__WHAT TO DO__:
Starting at the line that contains "Open Jesus Mindo's profile picture", quote each line exactly through the last line of the entries, both included.

__MATERIAL PROVIDED__:

=====

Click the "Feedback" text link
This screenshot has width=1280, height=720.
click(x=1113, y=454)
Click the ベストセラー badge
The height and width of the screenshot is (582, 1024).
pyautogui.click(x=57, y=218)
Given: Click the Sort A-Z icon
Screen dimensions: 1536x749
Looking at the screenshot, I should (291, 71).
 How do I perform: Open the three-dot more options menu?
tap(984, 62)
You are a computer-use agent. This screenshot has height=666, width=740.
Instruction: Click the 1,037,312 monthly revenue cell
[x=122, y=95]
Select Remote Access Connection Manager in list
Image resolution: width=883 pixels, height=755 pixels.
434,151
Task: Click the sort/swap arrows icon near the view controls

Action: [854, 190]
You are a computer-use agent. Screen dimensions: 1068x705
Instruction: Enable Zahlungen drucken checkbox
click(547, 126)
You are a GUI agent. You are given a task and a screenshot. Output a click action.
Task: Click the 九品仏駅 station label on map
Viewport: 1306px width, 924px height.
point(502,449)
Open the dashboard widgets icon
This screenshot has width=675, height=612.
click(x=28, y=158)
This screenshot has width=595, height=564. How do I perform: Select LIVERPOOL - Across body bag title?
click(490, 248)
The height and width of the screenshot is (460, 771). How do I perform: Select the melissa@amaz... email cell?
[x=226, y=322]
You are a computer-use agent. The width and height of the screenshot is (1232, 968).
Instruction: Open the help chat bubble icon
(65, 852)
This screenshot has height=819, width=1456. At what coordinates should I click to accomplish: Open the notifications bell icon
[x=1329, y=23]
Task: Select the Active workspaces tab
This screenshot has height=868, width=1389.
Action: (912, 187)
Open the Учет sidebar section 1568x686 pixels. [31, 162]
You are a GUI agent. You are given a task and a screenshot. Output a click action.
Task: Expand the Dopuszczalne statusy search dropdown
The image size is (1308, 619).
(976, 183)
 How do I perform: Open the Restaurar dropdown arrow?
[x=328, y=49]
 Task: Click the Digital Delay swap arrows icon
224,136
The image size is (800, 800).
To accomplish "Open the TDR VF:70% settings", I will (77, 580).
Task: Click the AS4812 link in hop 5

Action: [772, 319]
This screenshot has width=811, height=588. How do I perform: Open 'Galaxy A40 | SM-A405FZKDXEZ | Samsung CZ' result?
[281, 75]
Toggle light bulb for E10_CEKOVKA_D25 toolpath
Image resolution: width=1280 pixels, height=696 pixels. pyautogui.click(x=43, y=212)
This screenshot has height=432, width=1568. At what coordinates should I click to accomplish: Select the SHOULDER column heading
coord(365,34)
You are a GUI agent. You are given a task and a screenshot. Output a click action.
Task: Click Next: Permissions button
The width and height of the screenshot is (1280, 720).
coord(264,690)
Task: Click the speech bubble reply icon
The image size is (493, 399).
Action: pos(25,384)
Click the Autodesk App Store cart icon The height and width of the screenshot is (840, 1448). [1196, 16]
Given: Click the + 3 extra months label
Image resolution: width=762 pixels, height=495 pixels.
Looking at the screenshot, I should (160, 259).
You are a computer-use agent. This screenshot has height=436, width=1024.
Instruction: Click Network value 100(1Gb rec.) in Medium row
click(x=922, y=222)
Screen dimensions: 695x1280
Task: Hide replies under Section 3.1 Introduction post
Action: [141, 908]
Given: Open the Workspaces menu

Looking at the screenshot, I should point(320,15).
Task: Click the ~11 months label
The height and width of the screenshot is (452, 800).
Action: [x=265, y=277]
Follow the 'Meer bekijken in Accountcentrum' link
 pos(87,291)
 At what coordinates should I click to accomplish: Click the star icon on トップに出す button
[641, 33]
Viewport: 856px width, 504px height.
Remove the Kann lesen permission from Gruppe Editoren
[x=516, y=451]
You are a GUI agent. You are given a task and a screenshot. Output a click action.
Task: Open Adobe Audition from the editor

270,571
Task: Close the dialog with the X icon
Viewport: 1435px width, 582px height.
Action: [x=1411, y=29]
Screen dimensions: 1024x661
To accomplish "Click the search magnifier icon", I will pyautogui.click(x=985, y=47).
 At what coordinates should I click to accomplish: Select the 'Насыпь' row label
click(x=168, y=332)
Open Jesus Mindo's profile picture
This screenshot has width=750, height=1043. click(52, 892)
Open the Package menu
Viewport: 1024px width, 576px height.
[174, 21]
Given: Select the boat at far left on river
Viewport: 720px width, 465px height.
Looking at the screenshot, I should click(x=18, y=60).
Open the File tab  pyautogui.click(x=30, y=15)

=====

__WRITTEN SOLUTION__:
Open Jesus Mindo's profile picture
This screenshot has width=750, height=1043. click(52, 892)
Open the Package menu
Viewport: 1024px width, 576px height.
[174, 21]
Given: Select the boat at far left on river
Viewport: 720px width, 465px height.
Looking at the screenshot, I should click(x=18, y=60).
Open the File tab  pyautogui.click(x=30, y=15)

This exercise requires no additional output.